START Source material

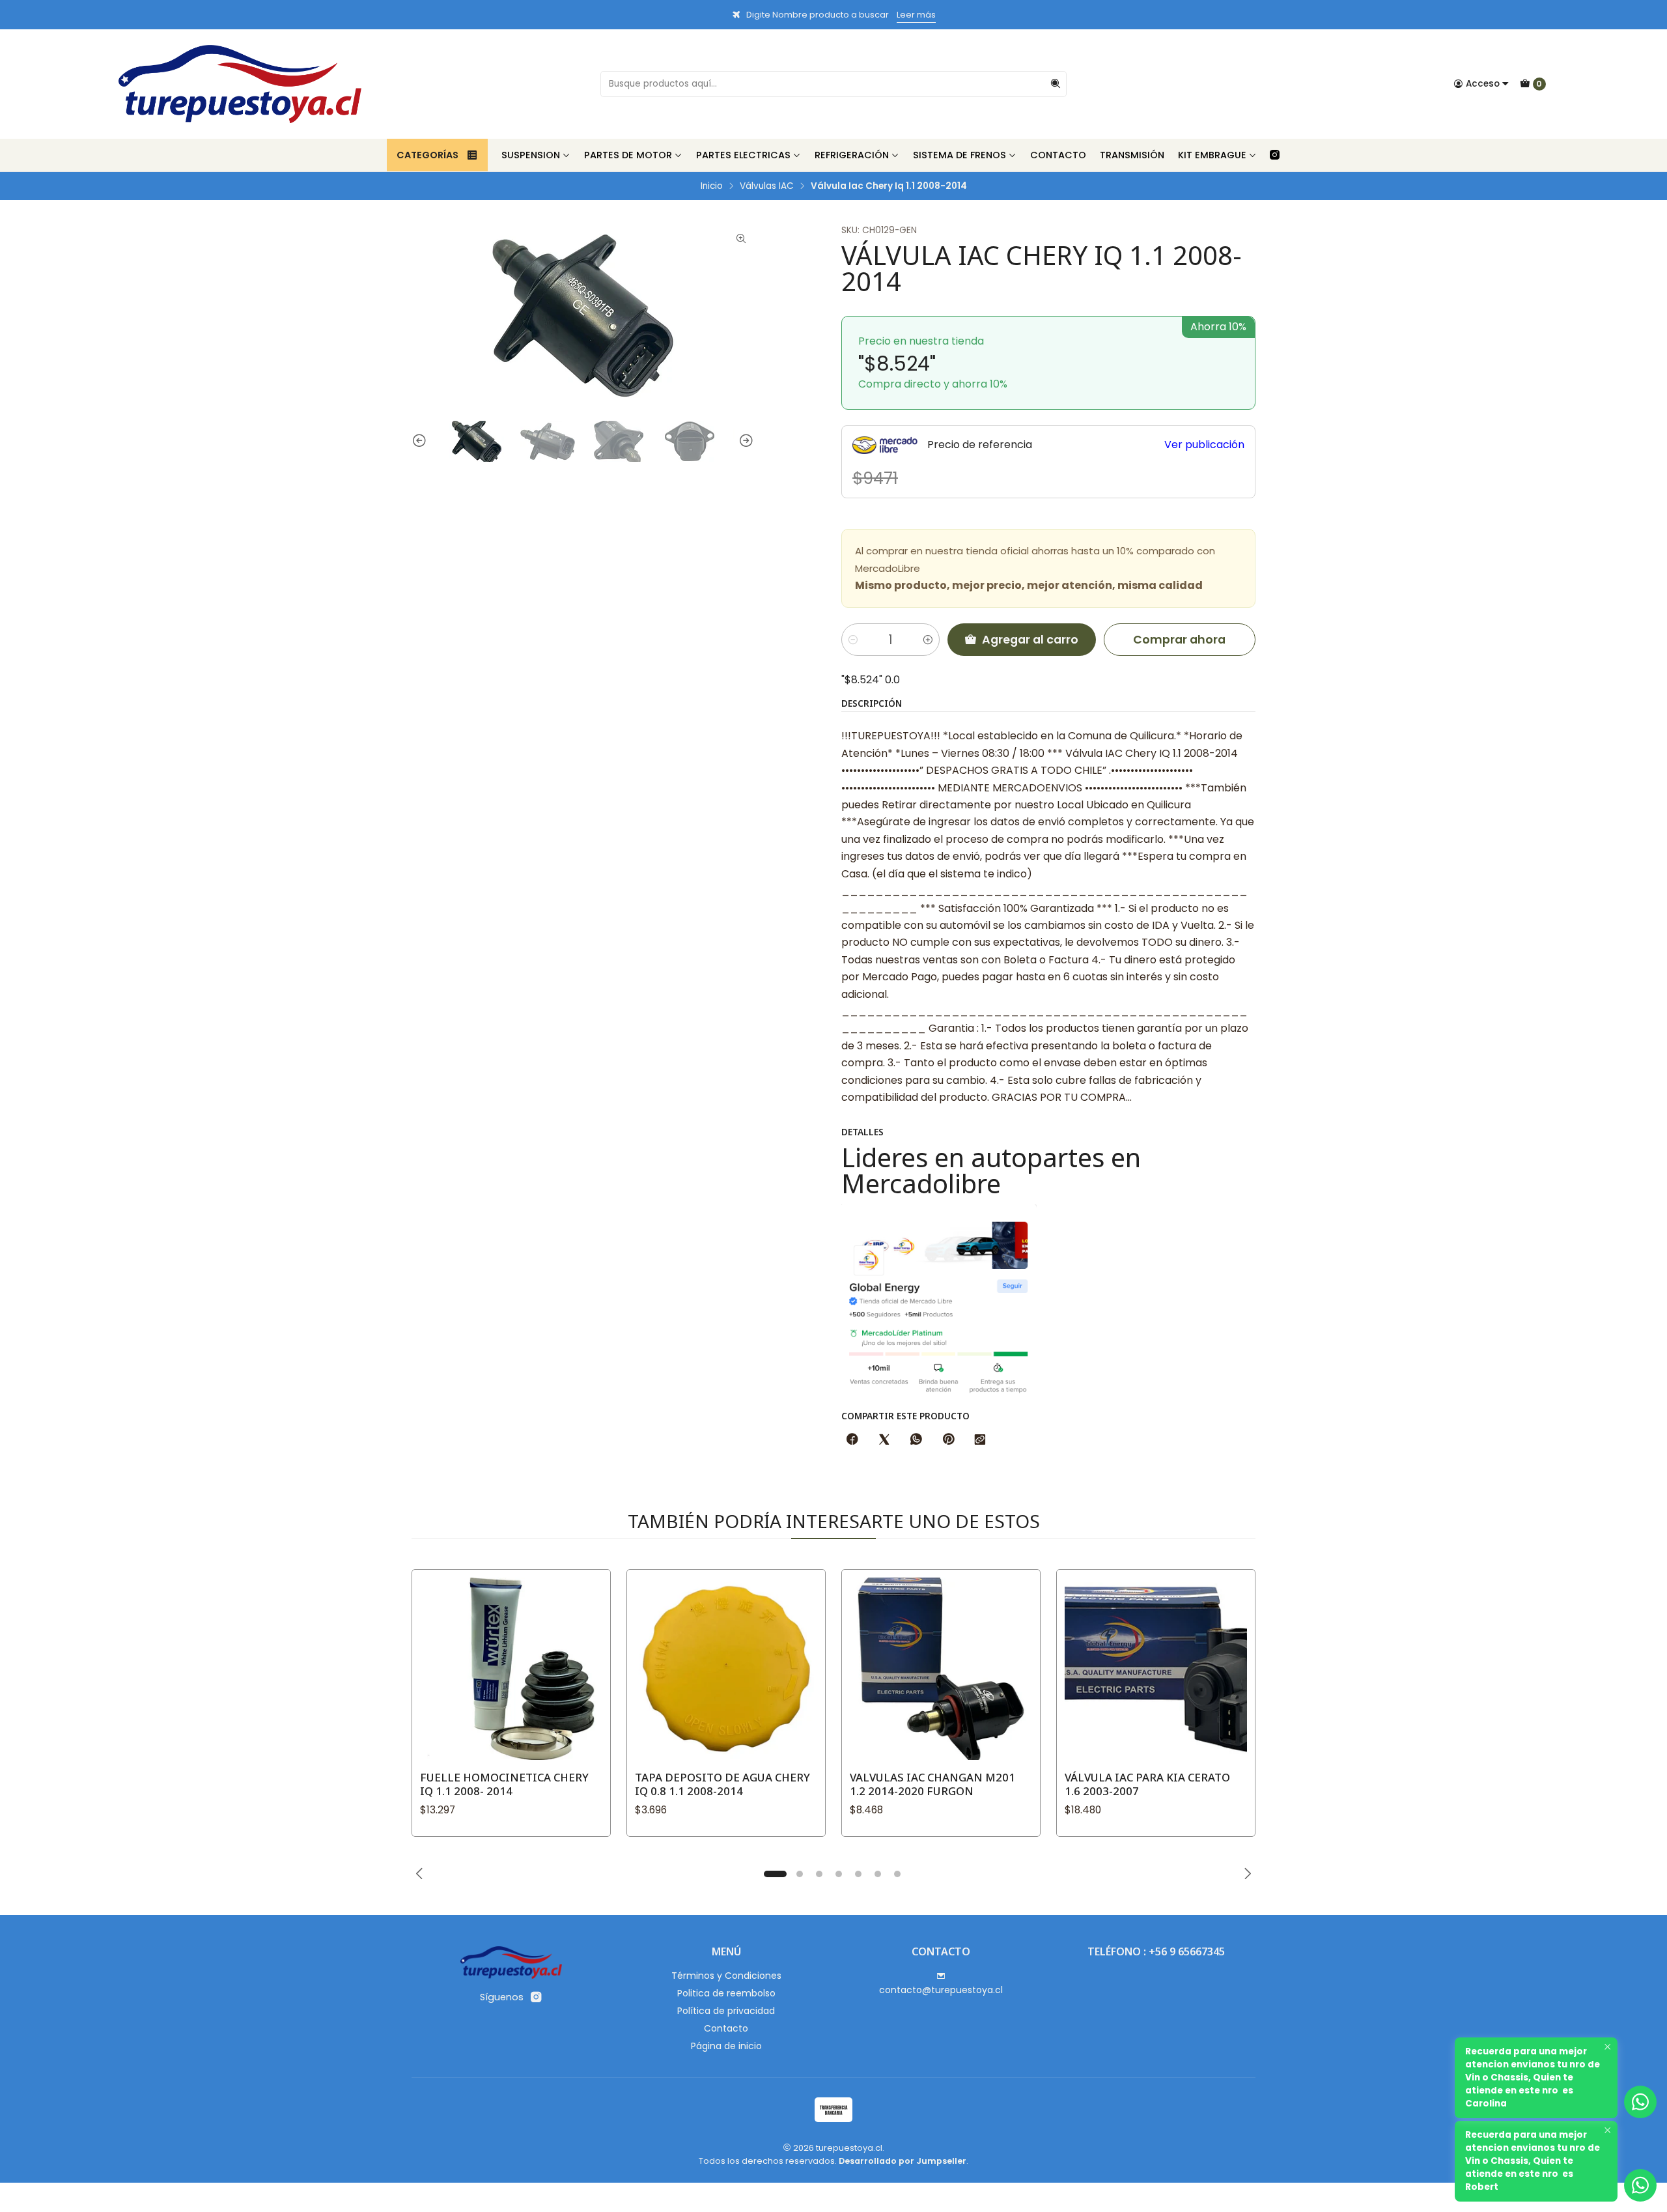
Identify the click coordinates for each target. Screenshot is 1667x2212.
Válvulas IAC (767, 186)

END Source material
START Source material

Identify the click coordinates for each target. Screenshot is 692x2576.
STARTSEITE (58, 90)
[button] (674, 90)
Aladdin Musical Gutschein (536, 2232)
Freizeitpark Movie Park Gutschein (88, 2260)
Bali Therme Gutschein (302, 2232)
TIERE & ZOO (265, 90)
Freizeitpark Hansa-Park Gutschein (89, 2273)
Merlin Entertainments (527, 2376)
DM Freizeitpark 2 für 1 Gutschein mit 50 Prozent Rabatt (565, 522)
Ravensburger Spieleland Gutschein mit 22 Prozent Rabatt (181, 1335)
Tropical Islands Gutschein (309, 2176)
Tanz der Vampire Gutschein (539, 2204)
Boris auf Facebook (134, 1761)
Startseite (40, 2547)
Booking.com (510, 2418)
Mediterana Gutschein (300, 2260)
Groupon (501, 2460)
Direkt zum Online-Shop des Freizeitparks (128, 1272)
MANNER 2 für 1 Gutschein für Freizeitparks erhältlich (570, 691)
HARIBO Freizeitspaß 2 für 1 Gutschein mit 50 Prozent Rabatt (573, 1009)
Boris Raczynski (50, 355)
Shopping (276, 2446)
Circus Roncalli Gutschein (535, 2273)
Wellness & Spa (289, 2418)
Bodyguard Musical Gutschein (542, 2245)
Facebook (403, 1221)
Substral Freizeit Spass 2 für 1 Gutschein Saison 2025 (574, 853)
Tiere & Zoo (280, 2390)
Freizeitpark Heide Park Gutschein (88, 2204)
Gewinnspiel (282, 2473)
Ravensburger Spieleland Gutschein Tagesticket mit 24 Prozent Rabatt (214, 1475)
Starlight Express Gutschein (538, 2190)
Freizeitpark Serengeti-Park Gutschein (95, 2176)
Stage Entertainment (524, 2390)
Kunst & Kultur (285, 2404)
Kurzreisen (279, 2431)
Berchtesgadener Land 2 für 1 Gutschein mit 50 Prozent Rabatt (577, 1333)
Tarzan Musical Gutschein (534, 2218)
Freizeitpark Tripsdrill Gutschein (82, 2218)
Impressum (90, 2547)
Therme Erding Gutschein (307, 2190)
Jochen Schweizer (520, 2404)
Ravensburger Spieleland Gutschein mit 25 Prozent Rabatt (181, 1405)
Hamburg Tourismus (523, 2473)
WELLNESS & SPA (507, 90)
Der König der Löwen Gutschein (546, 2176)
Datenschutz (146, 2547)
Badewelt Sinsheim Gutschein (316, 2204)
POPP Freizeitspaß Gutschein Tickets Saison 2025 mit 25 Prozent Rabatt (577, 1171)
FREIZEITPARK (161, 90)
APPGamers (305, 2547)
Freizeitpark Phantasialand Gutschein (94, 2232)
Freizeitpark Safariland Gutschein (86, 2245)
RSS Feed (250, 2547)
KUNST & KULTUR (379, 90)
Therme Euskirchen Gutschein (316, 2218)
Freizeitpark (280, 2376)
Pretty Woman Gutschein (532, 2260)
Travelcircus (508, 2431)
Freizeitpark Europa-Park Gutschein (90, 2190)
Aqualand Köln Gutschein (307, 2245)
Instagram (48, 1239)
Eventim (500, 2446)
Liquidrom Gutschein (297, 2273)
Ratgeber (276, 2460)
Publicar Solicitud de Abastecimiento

END Source material

Print exactly the lines of the listing above starting at the line containing "Screenshot is 1667x2212." and ending at the line containing "Válvulas IAC (767, 186)", both included.

* _Exercise response_
Identify the click coordinates for each target. Screenshot is 1667x2212.
Válvulas IAC (767, 186)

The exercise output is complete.